=== ABOUT THIS TASK ===
Each line holding the string "dropdown" is to be copied from the data.

=== THE DATA ===
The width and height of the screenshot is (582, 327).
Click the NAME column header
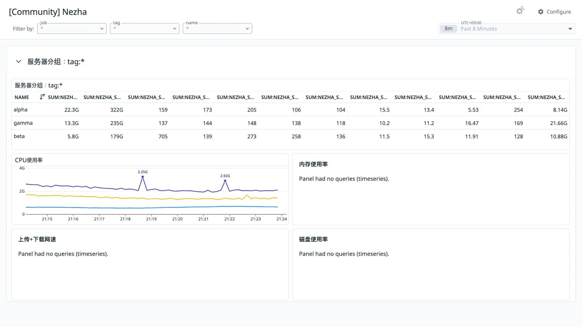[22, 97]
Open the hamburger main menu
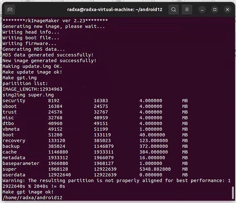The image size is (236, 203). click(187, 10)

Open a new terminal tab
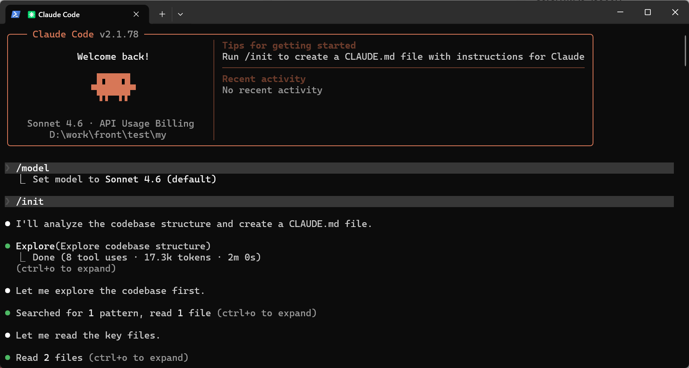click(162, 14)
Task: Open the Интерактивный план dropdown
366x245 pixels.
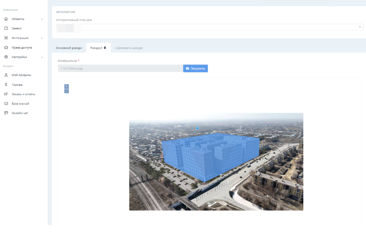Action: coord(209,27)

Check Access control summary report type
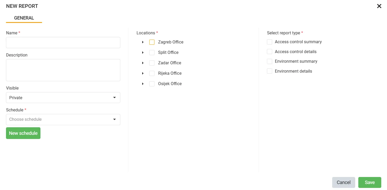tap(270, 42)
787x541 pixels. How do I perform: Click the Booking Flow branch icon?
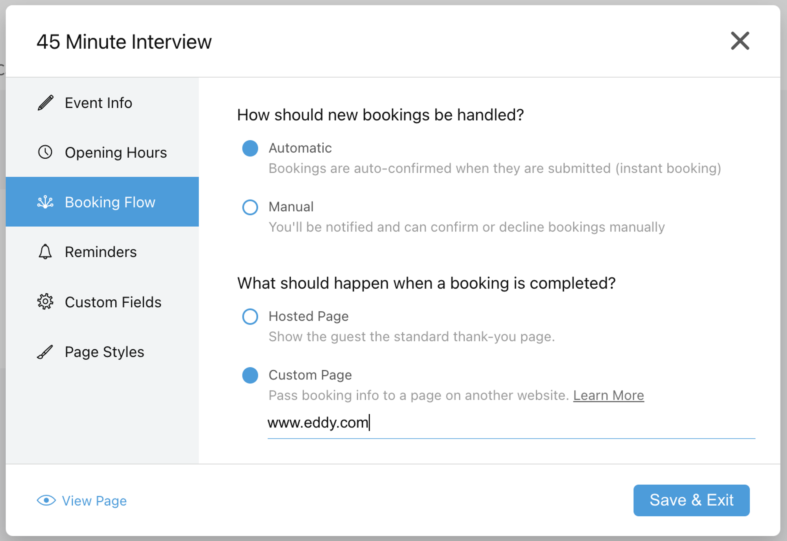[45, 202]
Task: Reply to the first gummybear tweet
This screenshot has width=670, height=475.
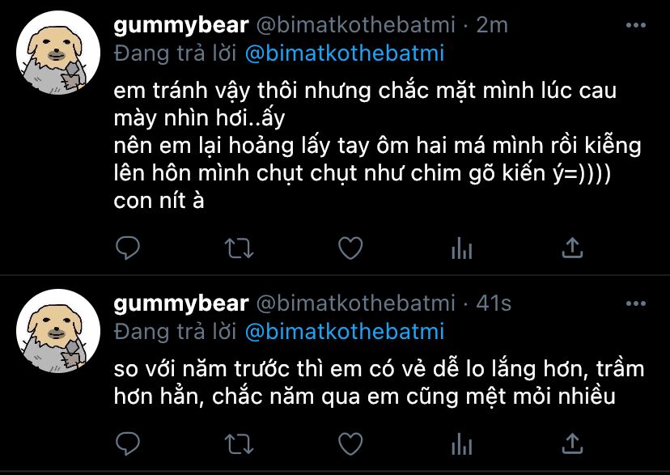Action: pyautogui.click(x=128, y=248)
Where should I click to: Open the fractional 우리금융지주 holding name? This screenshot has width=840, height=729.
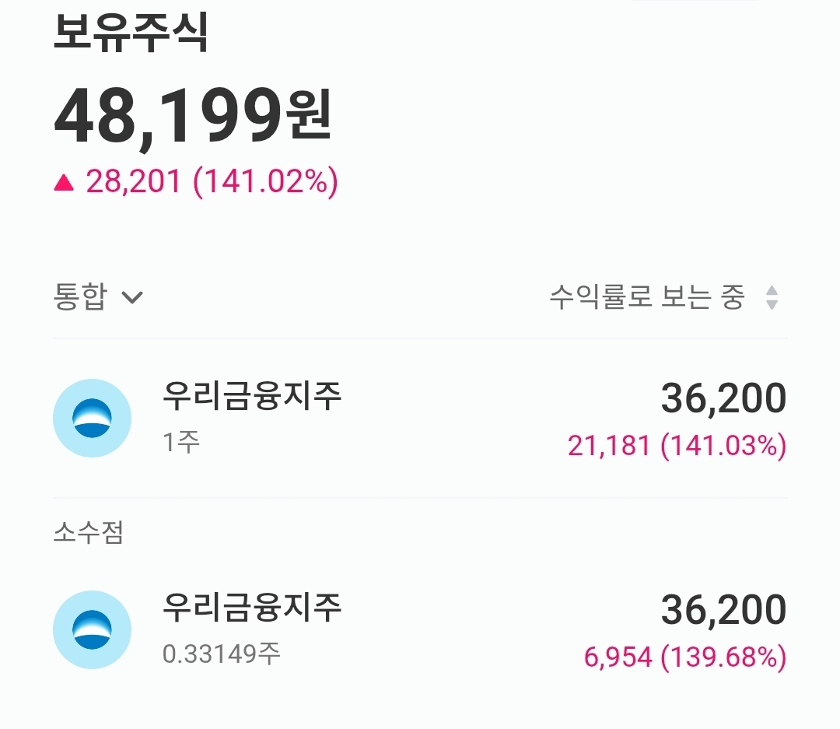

...

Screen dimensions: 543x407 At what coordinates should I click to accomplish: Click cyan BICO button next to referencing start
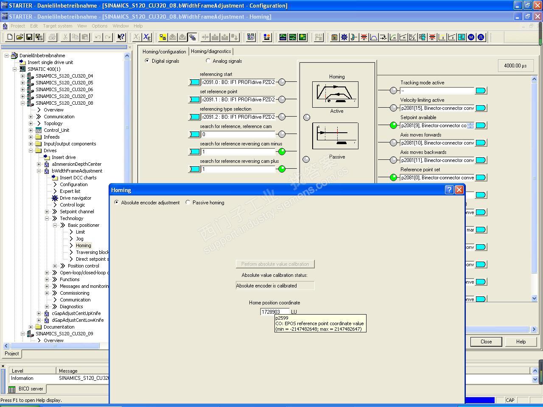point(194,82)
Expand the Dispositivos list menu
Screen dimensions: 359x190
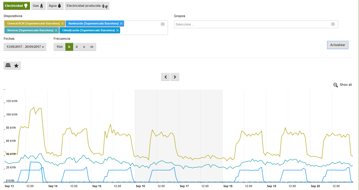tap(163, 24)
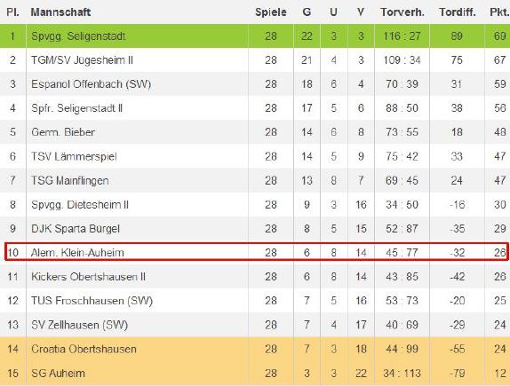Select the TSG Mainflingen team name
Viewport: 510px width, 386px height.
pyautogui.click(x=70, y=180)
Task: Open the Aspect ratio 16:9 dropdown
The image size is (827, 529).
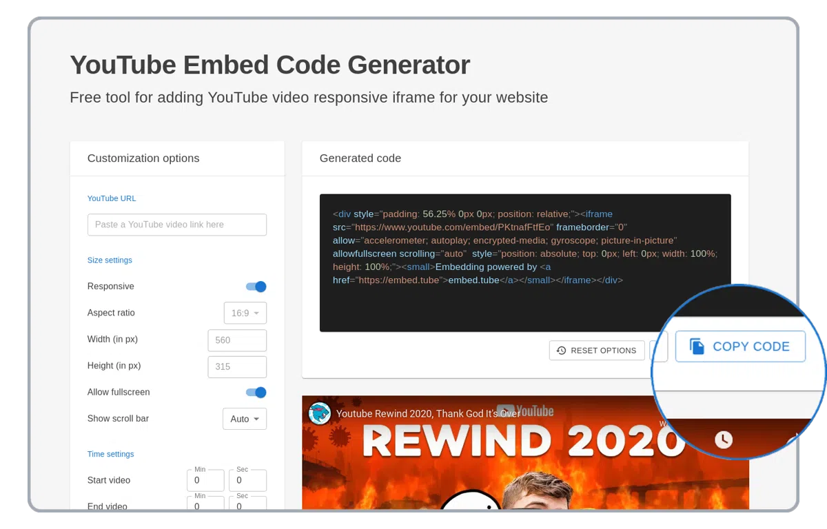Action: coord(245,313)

=== WRITTEN SOLUTION ===
Task: Open the Интерактивный план dropdown
Task: Open the Aspect ratio 16:9 dropdown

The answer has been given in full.